What is striking about the latest film, however, is how much the threat of nuclear armageddon functions as a kind of "screen memory," concealing a deeper fear. In the Bond films the exotic locales, Japan, Haiti, Monaco, were either the playgrounds of Europe, or places off of the beaten path, the perfect locale for a hidden fortress. In Ghost Protocol, the fourth Mission: Impossible film, however, a similar path of exotic locales is traced, but what is striking is how they begin to suggest another globe, one outside of American (or European) influence. Dubai is presented as the home to the tallest skyscraper, a financial and business center in its own right, and India is shown to have its own TV production, its own media moguls.
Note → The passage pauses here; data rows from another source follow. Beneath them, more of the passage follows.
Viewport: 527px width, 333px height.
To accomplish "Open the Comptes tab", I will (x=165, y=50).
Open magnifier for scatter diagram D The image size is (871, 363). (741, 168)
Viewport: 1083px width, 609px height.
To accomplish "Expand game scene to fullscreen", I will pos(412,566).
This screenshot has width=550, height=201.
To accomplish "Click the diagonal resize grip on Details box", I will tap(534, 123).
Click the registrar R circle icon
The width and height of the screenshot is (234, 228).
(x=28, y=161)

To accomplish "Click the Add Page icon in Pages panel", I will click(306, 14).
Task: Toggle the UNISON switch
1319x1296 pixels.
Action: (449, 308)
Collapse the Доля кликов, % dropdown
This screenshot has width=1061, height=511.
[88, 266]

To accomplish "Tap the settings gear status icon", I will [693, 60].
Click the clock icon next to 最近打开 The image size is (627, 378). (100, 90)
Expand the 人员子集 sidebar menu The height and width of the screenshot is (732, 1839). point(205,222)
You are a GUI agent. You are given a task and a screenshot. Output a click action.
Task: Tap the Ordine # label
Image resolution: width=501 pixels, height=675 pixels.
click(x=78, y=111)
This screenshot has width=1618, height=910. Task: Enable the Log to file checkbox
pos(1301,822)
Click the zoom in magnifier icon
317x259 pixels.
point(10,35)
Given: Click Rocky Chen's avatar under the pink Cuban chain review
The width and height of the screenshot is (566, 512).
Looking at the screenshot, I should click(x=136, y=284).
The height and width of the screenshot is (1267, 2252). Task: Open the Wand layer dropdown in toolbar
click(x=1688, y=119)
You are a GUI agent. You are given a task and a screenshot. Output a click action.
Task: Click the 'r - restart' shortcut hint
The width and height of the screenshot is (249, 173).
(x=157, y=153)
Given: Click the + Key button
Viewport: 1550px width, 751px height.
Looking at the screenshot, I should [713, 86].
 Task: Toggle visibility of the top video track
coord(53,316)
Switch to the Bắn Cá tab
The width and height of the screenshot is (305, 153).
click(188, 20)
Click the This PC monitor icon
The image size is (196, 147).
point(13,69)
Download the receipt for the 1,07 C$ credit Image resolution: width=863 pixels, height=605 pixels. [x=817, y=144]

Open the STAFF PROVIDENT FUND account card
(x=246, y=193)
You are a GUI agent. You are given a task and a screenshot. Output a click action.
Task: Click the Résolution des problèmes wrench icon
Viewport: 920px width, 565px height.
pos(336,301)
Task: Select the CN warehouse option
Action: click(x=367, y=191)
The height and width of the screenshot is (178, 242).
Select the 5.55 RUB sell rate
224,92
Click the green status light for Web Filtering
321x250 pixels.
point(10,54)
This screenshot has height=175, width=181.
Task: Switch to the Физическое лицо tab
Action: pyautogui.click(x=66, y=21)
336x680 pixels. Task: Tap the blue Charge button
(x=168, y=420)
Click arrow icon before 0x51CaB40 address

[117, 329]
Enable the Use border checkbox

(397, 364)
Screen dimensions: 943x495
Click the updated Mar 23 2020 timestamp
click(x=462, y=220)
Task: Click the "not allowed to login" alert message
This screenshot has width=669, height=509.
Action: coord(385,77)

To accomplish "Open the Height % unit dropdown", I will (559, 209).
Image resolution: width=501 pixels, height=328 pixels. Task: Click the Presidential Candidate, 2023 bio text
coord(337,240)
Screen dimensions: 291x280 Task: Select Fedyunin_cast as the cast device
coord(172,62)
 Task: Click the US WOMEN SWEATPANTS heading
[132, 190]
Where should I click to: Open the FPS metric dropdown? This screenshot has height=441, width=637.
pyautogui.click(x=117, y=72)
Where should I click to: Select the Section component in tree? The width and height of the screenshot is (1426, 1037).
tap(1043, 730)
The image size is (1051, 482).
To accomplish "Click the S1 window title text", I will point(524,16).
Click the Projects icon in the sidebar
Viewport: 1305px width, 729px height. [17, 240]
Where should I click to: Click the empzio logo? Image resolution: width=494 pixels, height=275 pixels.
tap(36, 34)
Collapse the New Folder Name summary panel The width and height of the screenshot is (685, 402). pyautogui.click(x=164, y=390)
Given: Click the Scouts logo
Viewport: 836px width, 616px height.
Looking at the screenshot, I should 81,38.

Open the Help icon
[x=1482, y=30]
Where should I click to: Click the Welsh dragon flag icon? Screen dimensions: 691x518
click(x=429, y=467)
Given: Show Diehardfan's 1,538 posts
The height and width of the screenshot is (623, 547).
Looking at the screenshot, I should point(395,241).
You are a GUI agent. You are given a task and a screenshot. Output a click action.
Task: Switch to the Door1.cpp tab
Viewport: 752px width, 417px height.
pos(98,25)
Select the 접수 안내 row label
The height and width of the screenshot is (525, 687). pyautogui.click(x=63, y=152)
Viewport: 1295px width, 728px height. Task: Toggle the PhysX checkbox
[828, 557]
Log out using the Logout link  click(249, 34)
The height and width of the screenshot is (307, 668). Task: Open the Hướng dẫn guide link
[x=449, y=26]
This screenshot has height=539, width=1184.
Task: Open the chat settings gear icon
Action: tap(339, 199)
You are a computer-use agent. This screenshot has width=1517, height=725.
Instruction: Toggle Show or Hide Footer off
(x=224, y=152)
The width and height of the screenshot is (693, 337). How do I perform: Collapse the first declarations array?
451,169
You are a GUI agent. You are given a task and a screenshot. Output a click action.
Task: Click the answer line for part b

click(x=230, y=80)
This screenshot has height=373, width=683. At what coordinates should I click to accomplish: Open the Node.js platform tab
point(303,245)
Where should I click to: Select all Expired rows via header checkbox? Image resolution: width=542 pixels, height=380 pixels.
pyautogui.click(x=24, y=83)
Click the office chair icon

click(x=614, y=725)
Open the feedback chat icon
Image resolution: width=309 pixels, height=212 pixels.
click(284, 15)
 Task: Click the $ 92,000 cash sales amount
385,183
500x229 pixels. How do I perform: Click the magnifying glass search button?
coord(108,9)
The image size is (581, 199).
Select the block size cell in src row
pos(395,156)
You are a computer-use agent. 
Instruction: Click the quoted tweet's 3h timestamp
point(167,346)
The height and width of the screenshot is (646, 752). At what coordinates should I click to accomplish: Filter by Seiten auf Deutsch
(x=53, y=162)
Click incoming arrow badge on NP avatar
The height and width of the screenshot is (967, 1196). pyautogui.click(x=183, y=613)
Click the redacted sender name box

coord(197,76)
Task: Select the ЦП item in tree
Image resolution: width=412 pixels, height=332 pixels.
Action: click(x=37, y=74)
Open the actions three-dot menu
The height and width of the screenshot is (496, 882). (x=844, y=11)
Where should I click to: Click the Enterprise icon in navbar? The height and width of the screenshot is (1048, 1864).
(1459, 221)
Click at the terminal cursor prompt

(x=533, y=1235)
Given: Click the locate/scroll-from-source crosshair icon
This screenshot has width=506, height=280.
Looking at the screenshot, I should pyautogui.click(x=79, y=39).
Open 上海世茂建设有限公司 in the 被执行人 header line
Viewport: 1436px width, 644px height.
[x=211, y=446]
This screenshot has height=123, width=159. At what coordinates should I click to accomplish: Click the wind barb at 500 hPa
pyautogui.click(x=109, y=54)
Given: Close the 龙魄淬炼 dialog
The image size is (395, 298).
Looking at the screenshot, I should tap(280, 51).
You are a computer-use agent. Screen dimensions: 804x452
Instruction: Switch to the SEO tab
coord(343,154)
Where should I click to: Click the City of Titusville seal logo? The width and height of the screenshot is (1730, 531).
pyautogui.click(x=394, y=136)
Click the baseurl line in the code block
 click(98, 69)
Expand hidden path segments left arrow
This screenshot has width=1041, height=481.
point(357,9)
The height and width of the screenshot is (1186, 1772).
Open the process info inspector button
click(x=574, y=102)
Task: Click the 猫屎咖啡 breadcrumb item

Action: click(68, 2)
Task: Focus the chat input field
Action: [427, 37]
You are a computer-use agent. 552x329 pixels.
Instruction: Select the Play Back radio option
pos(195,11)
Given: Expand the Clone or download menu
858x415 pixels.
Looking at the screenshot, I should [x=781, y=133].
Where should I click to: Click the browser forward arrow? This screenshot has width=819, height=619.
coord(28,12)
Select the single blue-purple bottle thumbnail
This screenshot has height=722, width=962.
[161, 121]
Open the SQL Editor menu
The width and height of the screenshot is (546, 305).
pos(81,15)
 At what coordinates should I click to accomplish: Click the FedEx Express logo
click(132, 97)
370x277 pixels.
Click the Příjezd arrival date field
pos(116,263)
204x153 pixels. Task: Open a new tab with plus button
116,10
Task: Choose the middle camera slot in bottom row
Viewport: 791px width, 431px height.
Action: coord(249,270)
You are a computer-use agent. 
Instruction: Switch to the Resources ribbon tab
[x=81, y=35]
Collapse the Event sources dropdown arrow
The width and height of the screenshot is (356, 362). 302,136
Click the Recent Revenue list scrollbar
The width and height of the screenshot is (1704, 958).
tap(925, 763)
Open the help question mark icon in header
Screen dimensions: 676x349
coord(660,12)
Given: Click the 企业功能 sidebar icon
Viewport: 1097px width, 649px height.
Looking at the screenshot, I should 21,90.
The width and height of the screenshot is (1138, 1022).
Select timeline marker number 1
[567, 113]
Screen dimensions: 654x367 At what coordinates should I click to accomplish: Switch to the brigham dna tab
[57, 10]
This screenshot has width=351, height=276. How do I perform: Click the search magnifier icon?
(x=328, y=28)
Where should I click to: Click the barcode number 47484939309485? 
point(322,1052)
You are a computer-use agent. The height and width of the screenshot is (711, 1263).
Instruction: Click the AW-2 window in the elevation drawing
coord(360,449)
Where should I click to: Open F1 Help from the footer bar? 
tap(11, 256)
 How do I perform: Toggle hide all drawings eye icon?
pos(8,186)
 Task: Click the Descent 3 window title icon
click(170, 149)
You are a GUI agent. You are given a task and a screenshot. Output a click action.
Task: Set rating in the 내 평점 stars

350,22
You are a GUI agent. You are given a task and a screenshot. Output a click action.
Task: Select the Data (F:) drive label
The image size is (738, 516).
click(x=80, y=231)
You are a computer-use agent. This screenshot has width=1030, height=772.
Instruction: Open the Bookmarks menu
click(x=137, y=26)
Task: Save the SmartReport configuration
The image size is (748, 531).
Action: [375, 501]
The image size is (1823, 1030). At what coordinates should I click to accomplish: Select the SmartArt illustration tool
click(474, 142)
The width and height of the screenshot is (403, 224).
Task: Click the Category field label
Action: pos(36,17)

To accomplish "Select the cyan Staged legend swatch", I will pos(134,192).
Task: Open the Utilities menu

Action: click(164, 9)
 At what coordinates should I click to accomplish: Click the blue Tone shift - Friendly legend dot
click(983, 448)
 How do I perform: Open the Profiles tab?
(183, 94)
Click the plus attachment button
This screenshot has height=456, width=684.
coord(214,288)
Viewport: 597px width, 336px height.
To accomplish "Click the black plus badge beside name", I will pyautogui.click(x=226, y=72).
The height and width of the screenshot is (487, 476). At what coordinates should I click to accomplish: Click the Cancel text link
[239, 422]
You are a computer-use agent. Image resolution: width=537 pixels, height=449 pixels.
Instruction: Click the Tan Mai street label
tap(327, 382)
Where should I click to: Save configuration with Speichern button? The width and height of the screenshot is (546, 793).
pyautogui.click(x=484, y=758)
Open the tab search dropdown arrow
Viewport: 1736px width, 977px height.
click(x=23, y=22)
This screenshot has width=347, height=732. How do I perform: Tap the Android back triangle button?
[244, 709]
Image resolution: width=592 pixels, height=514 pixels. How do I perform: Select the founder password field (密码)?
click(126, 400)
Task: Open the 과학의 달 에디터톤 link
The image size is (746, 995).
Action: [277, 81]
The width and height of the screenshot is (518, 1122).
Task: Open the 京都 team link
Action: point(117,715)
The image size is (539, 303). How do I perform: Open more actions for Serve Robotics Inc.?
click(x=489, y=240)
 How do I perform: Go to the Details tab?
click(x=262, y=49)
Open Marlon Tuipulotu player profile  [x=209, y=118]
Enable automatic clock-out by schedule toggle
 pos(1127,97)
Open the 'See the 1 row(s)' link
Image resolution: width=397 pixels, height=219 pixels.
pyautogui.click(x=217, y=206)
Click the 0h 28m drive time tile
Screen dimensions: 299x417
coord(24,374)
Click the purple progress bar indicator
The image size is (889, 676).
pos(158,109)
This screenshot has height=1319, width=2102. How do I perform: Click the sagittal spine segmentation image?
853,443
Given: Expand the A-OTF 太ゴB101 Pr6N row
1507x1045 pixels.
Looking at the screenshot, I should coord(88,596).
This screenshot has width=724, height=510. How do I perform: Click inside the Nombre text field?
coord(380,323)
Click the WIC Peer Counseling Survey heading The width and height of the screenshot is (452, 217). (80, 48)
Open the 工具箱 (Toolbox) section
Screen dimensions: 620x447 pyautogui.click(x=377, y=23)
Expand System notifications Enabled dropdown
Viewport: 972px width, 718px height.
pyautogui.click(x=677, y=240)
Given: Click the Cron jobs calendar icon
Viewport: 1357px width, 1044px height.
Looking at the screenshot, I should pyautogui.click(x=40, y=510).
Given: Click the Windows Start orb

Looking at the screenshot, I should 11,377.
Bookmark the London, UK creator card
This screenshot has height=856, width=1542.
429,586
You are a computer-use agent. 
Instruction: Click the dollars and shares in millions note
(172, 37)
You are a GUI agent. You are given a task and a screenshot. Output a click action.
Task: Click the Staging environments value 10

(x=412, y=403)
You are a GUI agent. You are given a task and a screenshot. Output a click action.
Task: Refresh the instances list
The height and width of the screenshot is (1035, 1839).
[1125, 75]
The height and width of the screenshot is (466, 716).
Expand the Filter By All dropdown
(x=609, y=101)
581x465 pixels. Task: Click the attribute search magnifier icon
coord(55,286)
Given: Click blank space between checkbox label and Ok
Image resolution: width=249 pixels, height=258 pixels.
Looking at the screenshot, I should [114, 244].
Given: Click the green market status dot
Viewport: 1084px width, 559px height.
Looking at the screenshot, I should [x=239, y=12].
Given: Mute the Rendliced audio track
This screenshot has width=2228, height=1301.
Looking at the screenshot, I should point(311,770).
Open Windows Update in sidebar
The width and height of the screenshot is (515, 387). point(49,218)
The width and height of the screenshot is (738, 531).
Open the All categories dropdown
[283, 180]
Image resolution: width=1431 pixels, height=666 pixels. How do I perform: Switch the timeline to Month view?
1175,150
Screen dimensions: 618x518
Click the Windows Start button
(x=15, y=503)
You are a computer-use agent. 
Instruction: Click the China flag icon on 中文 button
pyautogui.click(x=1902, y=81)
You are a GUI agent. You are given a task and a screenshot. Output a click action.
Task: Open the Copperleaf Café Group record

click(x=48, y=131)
Combine this with a second narrative element from the film, the Ghost Protocol of the film's title, which separates the secret agents from American support and technology, and we get the film's true nightmare. It is nightmare of American decline, of a world centered on other nations. It is film of an empire in decline, "a cinema of hegemony unraveling." What is perhaps curious about this last point is that I saw this film after reading Simon Pegg's essay on Star Wars in Nerd do Well (a remnant of his academic work). He reads the film against the post-Vietnam malaise of American culture, arguing that its "galaxy far, far away" is the minimal distance for the US to imagine itself anew as a rag tag group of rebels fighting an evil Empire, complete with British accents. I could only wonder what Pegg, arguably the best human part of the film, thought of his recent Imperial fantasy.
While M:I4 is situated by its cold war pretense and globalized fears, between past and future, Hugo is a film entirely framed by such temporal displacements, between the origins of cinema and its 3-D, digital instantiation, between Scorcese's own life as a fan of cinema and that of its protagonist Hugo, between the children's book and the grown filmmaker. There is much to say about all of these, and the first is actually quite effective. However, there is another temporal displacement that is not discussed as often and that is between the film's technological setting and its technological imaginary. The film is set in the early thirties, against the backdrop of film, but its technological fantasies are decidedly older. It is set in a train station, Montparnasse, and even stages by way of a dream the famous crash that took place there at the end of the nineteenth century.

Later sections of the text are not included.